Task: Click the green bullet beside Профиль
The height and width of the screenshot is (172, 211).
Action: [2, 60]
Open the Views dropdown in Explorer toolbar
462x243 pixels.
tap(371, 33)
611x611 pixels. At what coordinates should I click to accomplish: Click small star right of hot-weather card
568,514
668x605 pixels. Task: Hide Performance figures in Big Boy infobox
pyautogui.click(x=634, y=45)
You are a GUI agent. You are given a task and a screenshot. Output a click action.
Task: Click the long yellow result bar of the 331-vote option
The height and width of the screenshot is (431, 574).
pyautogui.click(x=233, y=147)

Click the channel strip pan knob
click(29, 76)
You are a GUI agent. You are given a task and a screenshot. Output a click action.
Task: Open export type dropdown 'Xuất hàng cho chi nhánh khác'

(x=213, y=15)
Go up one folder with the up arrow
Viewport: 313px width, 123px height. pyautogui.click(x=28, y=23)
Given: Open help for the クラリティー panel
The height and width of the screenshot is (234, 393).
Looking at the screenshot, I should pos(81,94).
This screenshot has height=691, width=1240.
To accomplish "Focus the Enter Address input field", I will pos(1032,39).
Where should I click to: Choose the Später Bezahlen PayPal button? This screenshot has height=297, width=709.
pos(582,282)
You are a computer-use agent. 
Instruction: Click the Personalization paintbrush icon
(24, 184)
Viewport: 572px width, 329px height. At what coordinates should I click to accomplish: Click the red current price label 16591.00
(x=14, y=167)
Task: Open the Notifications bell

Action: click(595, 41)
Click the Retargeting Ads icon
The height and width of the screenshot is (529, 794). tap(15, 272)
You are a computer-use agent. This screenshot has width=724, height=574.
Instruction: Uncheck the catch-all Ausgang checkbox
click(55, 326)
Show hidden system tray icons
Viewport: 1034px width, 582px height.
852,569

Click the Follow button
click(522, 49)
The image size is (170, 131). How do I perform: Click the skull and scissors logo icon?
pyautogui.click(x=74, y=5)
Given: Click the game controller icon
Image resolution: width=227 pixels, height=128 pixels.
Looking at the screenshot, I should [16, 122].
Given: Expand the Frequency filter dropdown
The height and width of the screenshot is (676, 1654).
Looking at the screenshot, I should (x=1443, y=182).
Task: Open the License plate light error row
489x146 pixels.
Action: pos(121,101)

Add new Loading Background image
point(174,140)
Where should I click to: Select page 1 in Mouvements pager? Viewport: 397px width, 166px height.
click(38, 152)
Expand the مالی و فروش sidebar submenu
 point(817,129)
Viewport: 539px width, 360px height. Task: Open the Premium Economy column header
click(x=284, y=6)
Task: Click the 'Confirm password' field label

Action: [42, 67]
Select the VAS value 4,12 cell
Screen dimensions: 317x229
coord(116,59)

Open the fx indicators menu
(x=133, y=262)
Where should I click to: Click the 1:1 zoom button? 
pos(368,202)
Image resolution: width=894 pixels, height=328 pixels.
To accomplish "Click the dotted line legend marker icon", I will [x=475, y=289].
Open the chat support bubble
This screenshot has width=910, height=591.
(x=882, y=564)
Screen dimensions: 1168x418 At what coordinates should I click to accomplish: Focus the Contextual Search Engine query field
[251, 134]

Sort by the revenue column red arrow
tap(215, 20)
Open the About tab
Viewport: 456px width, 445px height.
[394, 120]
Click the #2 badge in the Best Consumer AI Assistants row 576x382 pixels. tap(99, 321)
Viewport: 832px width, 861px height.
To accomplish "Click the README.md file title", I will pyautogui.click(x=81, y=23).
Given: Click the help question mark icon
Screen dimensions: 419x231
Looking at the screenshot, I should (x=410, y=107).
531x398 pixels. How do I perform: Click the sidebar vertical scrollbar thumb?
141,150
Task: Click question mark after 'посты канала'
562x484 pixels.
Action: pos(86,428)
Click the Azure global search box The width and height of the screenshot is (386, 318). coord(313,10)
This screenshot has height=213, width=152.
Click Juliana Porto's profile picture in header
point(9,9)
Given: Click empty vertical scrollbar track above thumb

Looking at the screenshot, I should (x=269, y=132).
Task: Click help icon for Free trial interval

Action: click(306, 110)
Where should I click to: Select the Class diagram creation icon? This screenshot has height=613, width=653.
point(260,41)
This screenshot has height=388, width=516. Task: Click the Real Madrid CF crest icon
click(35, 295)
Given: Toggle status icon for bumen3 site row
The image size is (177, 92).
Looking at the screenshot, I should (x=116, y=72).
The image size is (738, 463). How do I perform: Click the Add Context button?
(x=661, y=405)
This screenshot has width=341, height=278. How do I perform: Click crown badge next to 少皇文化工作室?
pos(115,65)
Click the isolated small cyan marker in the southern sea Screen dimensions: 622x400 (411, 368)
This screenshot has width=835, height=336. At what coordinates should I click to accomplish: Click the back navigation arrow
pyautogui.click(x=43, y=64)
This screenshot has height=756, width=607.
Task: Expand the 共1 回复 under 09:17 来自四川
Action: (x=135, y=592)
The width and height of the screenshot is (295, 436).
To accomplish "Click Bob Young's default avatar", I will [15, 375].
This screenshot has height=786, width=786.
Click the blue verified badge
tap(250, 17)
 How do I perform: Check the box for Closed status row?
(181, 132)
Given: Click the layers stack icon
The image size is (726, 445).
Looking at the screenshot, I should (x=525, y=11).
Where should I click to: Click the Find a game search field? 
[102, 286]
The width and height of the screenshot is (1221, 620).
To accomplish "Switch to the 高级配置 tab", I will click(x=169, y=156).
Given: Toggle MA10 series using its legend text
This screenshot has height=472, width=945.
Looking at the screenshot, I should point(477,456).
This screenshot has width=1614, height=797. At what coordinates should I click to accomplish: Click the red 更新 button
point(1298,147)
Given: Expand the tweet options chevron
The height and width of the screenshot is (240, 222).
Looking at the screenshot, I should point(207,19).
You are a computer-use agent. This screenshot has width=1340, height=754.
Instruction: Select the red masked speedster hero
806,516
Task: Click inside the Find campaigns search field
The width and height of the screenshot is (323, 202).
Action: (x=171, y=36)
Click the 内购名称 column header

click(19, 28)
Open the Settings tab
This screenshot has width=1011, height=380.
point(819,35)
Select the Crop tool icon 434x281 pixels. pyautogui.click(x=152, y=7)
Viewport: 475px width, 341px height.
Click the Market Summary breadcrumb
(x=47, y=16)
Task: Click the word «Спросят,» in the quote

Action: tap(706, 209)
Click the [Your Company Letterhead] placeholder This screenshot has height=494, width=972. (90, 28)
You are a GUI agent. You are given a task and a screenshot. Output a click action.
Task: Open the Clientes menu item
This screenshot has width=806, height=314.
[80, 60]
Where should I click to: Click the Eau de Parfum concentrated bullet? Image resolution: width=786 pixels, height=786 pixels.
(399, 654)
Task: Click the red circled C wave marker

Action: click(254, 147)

____________________

(WORK TASK):
Your reply should contain every record, unchanged and complete.

(RESPONSE TO THE TASK):
Task: Click the green bullet beside Профиль
The height and width of the screenshot is (172, 211).
Action: [2, 60]
Open the Views dropdown in Explorer toolbar
462x243 pixels.
tap(371, 33)
611x611 pixels. At what coordinates should I click to accomplish: Click small star right of hot-weather card
568,514
668x605 pixels. Task: Hide Performance figures in Big Boy infobox
pyautogui.click(x=634, y=45)
You are a GUI agent. You are given a task and a screenshot. Output a click action.
Task: Click the long yellow result bar of the 331-vote option
The height and width of the screenshot is (431, 574).
pyautogui.click(x=233, y=147)

Click the channel strip pan knob
click(29, 76)
You are a GUI agent. You are given a task and a screenshot. Output a click action.
Task: Open export type dropdown 'Xuất hàng cho chi nhánh khác'

(x=213, y=15)
Go up one folder with the up arrow
Viewport: 313px width, 123px height. pyautogui.click(x=28, y=23)
Given: Open help for the クラリティー panel
The height and width of the screenshot is (234, 393).
Looking at the screenshot, I should pos(81,94).
This screenshot has height=691, width=1240.
To accomplish "Focus the Enter Address input field", I will pos(1032,39).
Where should I click to: Choose the Später Bezahlen PayPal button? This screenshot has height=297, width=709.
pos(582,282)
You are a computer-use agent. 
Instruction: Click the Personalization paintbrush icon
(24, 184)
Viewport: 572px width, 329px height. At what coordinates should I click to accomplish: Click the red current price label 16591.00
(x=14, y=167)
Task: Open the Notifications bell

Action: click(595, 41)
Click the Retargeting Ads icon
The height and width of the screenshot is (529, 794). tap(15, 272)
You are a computer-use agent. This screenshot has width=724, height=574.
Instruction: Uncheck the catch-all Ausgang checkbox
click(55, 326)
Show hidden system tray icons
Viewport: 1034px width, 582px height.
852,569

Click the Follow button
click(522, 49)
The image size is (170, 131). How do I perform: Click the skull and scissors logo icon?
pyautogui.click(x=74, y=5)
Given: Click the game controller icon
Image resolution: width=227 pixels, height=128 pixels.
Looking at the screenshot, I should [16, 122].
Given: Expand the Frequency filter dropdown
The height and width of the screenshot is (676, 1654).
Looking at the screenshot, I should (x=1443, y=182).
Task: Open the License plate light error row
489x146 pixels.
Action: pos(121,101)

Add new Loading Background image
point(174,140)
Where should I click to: Select page 1 in Mouvements pager? Viewport: 397px width, 166px height.
click(38, 152)
Expand the مالی و فروش sidebar submenu
 point(817,129)
Viewport: 539px width, 360px height. Task: Open the Premium Economy column header
click(x=284, y=6)
Task: Click the 'Confirm password' field label

Action: [42, 67]
Select the VAS value 4,12 cell
Screen dimensions: 317x229
coord(116,59)

Open the fx indicators menu
(x=133, y=262)
Where should I click to: Click the 1:1 zoom button? 
pos(368,202)
Image resolution: width=894 pixels, height=328 pixels.
To accomplish "Click the dotted line legend marker icon", I will [x=475, y=289].
Open the chat support bubble
This screenshot has width=910, height=591.
(x=882, y=564)
Screen dimensions: 1168x418 At what coordinates should I click to accomplish: Focus the Contextual Search Engine query field
[251, 134]

Sort by the revenue column red arrow
tap(215, 20)
Open the About tab
Viewport: 456px width, 445px height.
[394, 120]
Click the #2 badge in the Best Consumer AI Assistants row 576x382 pixels. tap(99, 321)
Viewport: 832px width, 861px height.
To accomplish "Click the README.md file title", I will pyautogui.click(x=81, y=23).
Given: Click the help question mark icon
Screen dimensions: 419x231
Looking at the screenshot, I should (x=410, y=107).
531x398 pixels. How do I perform: Click the sidebar vertical scrollbar thumb?
141,150
Task: Click question mark after 'посты канала'
562x484 pixels.
Action: pos(86,428)
Click the Azure global search box The width and height of the screenshot is (386, 318). coord(313,10)
This screenshot has height=213, width=152.
Click Juliana Porto's profile picture in header
point(9,9)
Given: Click empty vertical scrollbar track above thumb

Looking at the screenshot, I should (x=269, y=132).
Task: Click help icon for Free trial interval

Action: click(306, 110)
Where should I click to: Select the Class diagram creation icon? This screenshot has height=613, width=653.
point(260,41)
This screenshot has height=388, width=516. Task: Click the Real Madrid CF crest icon
click(35, 295)
Given: Toggle status icon for bumen3 site row
The image size is (177, 92).
Looking at the screenshot, I should (x=116, y=72).
The image size is (738, 463). How do I perform: Click the Add Context button?
(x=661, y=405)
This screenshot has width=341, height=278. How do I perform: Click crown badge next to 少皇文化工作室?
pos(115,65)
Click the isolated small cyan marker in the southern sea Screen dimensions: 622x400 (411, 368)
This screenshot has width=835, height=336. At what coordinates should I click to accomplish: Click the back navigation arrow
pyautogui.click(x=43, y=64)
This screenshot has height=756, width=607.
Task: Expand the 共1 回复 under 09:17 来自四川
Action: (x=135, y=592)
The width and height of the screenshot is (295, 436).
To accomplish "Click Bob Young's default avatar", I will [15, 375].
This screenshot has height=786, width=786.
Click the blue verified badge
tap(250, 17)
 How do I perform: Check the box for Closed status row?
(181, 132)
Given: Click the layers stack icon
The image size is (726, 445).
Looking at the screenshot, I should (x=525, y=11).
Where should I click to: Click the Find a game search field? 
[102, 286]
The width and height of the screenshot is (1221, 620).
To accomplish "Switch to the 高级配置 tab", I will click(x=169, y=156).
Given: Toggle MA10 series using its legend text
This screenshot has height=472, width=945.
Looking at the screenshot, I should point(477,456).
This screenshot has width=1614, height=797. At what coordinates should I click to accomplish: Click the red 更新 button
point(1298,147)
Given: Expand the tweet options chevron
The height and width of the screenshot is (240, 222).
Looking at the screenshot, I should point(207,19).
You are a computer-use agent. This screenshot has width=1340, height=754.
Instruction: Select the red masked speedster hero
806,516
Task: Click inside the Find campaigns search field
The width and height of the screenshot is (323, 202).
Action: (x=171, y=36)
Click the 内购名称 column header

click(19, 28)
Open the Settings tab
This screenshot has width=1011, height=380.
point(819,35)
Select the Crop tool icon 434x281 pixels. pyautogui.click(x=152, y=7)
Viewport: 475px width, 341px height.
Click the Market Summary breadcrumb
(x=47, y=16)
Task: Click the word «Спросят,» in the quote

Action: tap(706, 209)
Click the [Your Company Letterhead] placeholder This screenshot has height=494, width=972. (90, 28)
You are a GUI agent. You are given a task and a screenshot. Output a click action.
Task: Open the Clientes menu item
This screenshot has width=806, height=314.
[80, 60]
Where should I click to: Click the Eau de Parfum concentrated bullet? Image resolution: width=786 pixels, height=786 pixels.
(399, 654)
Task: Click the red circled C wave marker

Action: click(254, 147)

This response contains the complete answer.